• TASK TO COMPLETE:
Render this sentence from the passage on television and city living in Spanish: "The popularity of Friends and Seinfeld coincides with the growing popularity of urban lifestyles among Americans, especially young adults."

• SOURCE PASSAGE:
Friends and Seinfeld are among the many shows and movies that take place in Manhattan, where I currently live. The lives of the characters in the shows are ordinary by Manhattan standards but quite different from most of America in that they live in apartments and get around town mainly on foot or public transit. This urban lifestyle requires much less energy and other natural resources than the suburban lifestyle of houses and cars.

Tom’s Diner, used in Seinfeld. Photo by Rick Dikeman

The popularity of Friends and Seinfeld coincides with the growing popularity of urban lifestyles among Americans, especially young adults. And it’s not just in Manhattan. In my home city of Pittsburgh, one of the few neighborhoods with new residential construction is downtown, where high-rise condo buildings are squeezed between office buildings, restaurants, and theaters. I have a few friends living there, and they say it’s fantastic.

Pittsburgh’s The Encore, built in 2006. Photo by Seth Baum

It is very difficult to say how much credit television deserves for America’s urbanization trend. I’m not aware of any research scrutinizing this, though other research has found, for example, that soap operas appear to have helped lower fertility rates in Brazil. For American urbanization, there certainly are other factors besides TV contributing to the trend. One factor is the rise of cell phones and smart phones, which makes the out-and-about urban lifestyle easier and more enjoyable. But it is indisputable that these TV shows piped the urban lifestyle into millions of suburban homes across the country. For children growing up in the suburbs, these shows showed that the urban lifestyle was not so strange, and indeed could be fun and exciting. The fact that it’s also environmentally superior might just be a nice side bonus.

• INFORMATION SHOWN:
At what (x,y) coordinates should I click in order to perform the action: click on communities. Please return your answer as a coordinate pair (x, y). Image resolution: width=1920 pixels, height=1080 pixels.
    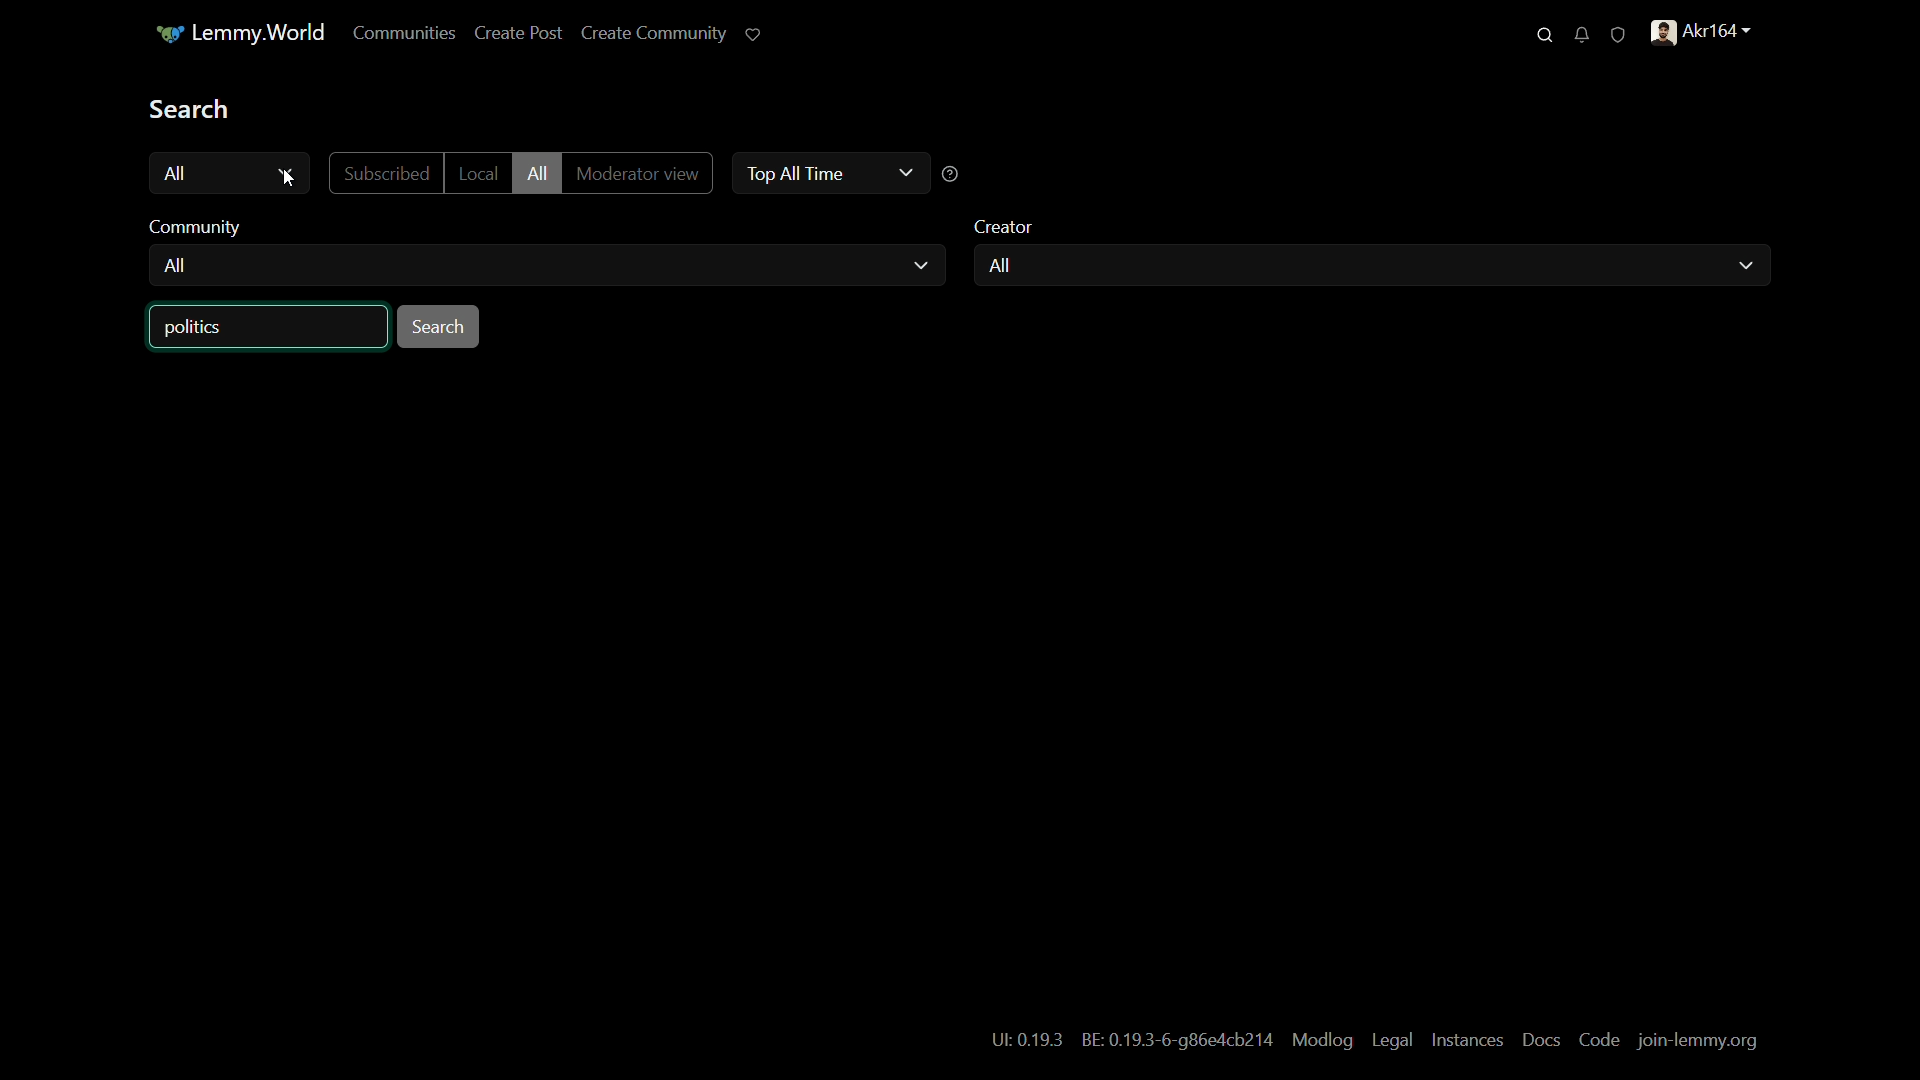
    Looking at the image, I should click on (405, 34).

--

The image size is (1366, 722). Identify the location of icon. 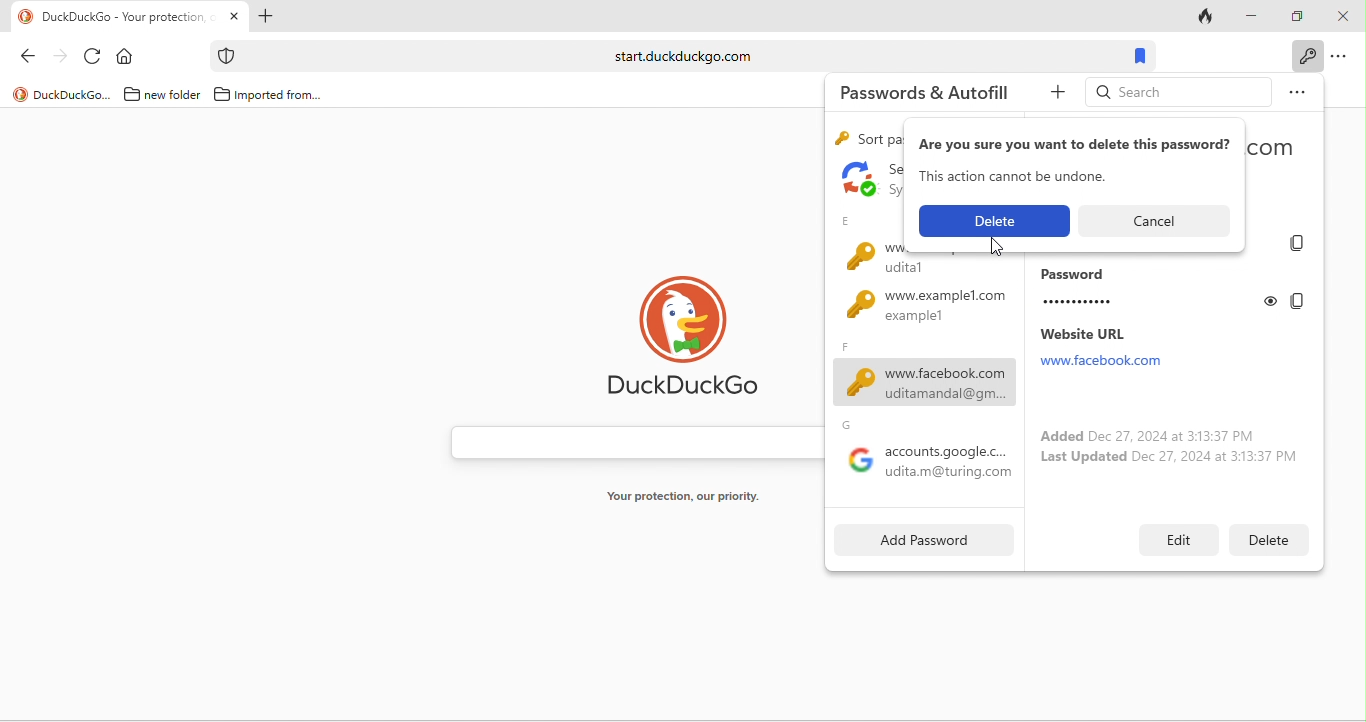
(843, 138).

• EXPECTED ANSWER:
La popularidad de Friends y Seinfeld coincide con la creciente popularidad de los estilos de vida urbanos entre los estadounidenses, especialmente entre los adultos jóvenes.